Roses are Galilee Garner’s passion. An amateur breeder, she painstakingly cross-pollinates her plants to coax out new, better traits, striving to create a perfect strain of her favorite flower, the Hulthemia. Her dream is to win a major rose competition and one day have her version of the bloom sold in the commercial market.
Gal carefully calibrates the rest of her time to manage the kidney failure she’s had since childhood, going to dialysis every other night, and teaching high school biology, where she is known for her exacting standards. The routine leaves little room for relationships, and Gal prefers it that way. Her roses never disappoint her the way people have.
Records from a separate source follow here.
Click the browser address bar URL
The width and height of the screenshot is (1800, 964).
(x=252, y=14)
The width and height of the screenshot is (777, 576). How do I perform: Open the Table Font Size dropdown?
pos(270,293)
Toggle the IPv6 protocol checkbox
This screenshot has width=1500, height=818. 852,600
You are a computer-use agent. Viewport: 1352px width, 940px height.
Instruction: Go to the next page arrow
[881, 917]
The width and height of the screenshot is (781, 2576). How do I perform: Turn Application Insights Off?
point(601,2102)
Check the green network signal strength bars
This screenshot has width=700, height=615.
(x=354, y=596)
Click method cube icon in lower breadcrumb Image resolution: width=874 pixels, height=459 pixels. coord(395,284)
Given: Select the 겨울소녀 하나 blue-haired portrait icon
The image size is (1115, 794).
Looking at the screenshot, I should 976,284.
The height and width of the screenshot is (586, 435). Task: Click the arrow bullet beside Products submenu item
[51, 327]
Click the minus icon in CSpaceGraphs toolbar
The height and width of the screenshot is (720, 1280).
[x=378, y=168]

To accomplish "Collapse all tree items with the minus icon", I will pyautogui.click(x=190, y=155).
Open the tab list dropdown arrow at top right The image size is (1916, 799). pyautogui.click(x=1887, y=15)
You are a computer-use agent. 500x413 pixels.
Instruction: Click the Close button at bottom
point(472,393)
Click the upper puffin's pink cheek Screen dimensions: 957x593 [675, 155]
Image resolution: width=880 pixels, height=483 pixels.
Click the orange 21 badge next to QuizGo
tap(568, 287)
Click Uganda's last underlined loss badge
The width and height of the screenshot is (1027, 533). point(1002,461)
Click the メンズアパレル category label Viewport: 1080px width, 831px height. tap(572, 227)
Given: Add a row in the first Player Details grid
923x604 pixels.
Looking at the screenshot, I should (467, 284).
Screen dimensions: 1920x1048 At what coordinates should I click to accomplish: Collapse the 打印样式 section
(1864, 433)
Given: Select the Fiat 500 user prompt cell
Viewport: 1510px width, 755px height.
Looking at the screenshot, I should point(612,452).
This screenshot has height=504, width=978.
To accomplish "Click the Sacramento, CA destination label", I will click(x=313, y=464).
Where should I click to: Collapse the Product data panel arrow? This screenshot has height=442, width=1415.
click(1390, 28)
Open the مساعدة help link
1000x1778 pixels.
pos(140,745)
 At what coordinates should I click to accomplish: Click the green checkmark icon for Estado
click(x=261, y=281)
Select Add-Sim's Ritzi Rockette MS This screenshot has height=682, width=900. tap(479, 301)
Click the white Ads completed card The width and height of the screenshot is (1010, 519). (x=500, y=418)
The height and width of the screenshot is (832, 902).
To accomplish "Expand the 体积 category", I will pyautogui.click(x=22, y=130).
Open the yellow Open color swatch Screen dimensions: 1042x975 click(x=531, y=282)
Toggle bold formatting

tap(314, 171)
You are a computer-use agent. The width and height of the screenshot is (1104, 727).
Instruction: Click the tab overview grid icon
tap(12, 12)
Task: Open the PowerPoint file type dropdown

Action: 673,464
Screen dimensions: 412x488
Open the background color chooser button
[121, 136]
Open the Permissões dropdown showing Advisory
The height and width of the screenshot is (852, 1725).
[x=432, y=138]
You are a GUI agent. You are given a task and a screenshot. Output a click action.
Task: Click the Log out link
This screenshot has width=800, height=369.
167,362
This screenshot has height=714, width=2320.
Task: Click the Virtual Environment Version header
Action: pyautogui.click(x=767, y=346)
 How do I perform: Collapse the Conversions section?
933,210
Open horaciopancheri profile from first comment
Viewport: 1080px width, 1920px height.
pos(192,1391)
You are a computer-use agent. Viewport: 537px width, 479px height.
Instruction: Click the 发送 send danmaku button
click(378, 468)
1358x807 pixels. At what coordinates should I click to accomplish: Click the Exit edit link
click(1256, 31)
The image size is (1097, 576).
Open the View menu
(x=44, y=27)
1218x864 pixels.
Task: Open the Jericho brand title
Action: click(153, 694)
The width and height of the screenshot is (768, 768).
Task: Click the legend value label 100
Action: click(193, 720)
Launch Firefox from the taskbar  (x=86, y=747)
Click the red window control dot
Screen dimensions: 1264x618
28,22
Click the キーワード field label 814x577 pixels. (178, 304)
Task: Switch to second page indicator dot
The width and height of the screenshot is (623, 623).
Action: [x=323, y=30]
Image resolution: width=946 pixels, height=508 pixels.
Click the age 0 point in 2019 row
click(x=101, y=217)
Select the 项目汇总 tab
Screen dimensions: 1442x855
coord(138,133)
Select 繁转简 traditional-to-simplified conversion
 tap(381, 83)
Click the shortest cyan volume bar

Then one afternoon, Riley, the teenaged daughter of Gal’s estranged sister, arrives unannounced to live with her, turning Gal’s orderly existence upside down. Suddenly forced to adjust to each other’s worlds, both will discover a resilience they never knew they had and a bond they never knew they needed.
PUBLISHERS WEEKLY
The title is apt to describe Galilee Garner, the prickly protagonist of Dilloway's second novel (after How to Be an American Housewife). "Gal" has been on dialysis since she was diagnosed with kidney disease as a child and, by her own choosing, has distanced herself from others. She lives a solitary life in central California, her free time spent breeding competition roses and teaching high school biology at a private Catholic school. Her sole friend, Dara, whose frilly '50s style makes her look like a character from the musical Grease, teaches art at the same school, but Gal's self-centeredness creates a rift in their relationship. Gal's autonomy is challenged when her teenage niece Riley arrives unannounced when Riley's flighty mom, Gal's sister, goes to Hong Kong on business. Having Riley around slowly softens Gal, drawing her focus away from herself. There's no mystery that Dilloway's metaphor, the care needed to keep a rose thriving, is meant to evoke the needs of a child, a friendship, or someone suffering a chronic illness. Dilloway's tale is slow in reaching the sweet part of Gal's hardened heart, and this lack of empathy will push some readers away.